Nilo joined the Philippine Atmospheric, Geophysical and Astronomical Services Administration (PAGASA) in March 1984 as a meteorologist. He was appointed as PAGASA director in November 2007 by President Gloria Macapagal Arroyo. On August 6, 2010, the weather forecaster was relieved of his post as administrator of PAGASA by President Benigno Aquino III. The former PAGASA chief had been criticized repeatedly for supposed errors in storm predictions by the agency. According to Aquino, Nilo was fired due to inaccurate predictions of typhoon, particularly during the rush of Typhoon Conson (Basyang). The new Agency executive was named by Secretary of Science and Technology Mario Montejo, who eventually appointed Graciano Yumul in the position. After such events, the meteorologist was reassigned to another office at the Department of Science and Technology (DOST) where PAGASA is one of the attached agencies.

==Biography==
Nilo entered PAGASA in March 1984 as a meteorologist.

The metereologist was appointed as PAGASA director in November 2007 by former President Gloria Macapagal Arroyo.

===Typhoon Conson===
In July 2010, the Philippines were hit by Typhoon Conson (Basyang), the second tropical cyclone during the 2010 Pacific typhoon season to impact the nation.

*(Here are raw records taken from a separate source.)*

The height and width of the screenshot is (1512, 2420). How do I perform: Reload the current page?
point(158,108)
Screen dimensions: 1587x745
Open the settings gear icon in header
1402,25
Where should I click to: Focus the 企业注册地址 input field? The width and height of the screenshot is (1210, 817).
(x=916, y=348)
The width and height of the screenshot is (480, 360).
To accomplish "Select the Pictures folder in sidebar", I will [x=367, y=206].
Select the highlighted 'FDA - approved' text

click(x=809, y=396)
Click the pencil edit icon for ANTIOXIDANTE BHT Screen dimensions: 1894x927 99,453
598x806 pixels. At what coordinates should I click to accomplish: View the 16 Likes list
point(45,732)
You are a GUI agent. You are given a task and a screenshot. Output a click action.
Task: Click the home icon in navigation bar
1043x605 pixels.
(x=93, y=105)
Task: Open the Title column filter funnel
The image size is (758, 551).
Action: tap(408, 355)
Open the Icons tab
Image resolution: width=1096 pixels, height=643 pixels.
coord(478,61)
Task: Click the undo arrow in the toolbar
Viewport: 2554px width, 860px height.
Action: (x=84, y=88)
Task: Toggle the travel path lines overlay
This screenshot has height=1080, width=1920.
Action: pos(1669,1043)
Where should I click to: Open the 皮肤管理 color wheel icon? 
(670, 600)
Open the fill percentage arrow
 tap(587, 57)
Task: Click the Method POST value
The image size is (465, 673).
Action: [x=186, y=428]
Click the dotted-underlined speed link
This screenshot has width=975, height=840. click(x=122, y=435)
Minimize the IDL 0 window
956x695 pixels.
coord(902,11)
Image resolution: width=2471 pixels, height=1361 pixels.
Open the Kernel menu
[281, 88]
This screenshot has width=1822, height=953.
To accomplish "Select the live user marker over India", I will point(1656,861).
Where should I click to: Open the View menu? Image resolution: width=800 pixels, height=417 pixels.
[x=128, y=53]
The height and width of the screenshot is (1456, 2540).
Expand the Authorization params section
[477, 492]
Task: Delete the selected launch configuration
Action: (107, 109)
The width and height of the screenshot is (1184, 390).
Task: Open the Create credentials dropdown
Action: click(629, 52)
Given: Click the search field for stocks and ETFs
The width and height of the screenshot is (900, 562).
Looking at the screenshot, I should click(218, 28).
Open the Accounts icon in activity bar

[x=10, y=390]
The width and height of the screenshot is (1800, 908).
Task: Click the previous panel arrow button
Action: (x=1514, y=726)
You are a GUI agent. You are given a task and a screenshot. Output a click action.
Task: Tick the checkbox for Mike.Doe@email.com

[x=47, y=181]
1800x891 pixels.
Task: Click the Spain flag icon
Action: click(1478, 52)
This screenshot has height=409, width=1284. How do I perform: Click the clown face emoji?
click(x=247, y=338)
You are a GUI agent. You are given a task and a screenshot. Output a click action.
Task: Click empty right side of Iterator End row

Conson was poorly forecast by PAGASA. From July 12 to 13, Conson was forecast to hit Aurora and Isabela provinces. But, at 11 pm PST (1500 UTC) on July 13 PAGASA changed its forecast from hitting Aurora and Isabela provinces, to Quezon province, Metro Manila and southern Luzon provinces. However, residents living in those areas were not advised that the typhoon would hit their area and they also were not informed that public storm signal number 2 was raised. With this, severe damage ensued in the said areas. Later that same day, President Benigno Aquino III reprimanded PAGASA for failing to predict that Conson would pass over Manila.

As a result, Aquino criticized PAGASA for not warning the residents of Metro Manila about the strong tropical storm that struck the nation's capital. However, according to Dr. Nilo and PAGASA, the agency didn't have adequate equipment to "accurately" predict a movement of a storm and the weather forecasting instruments were too old and needed to be upgraded.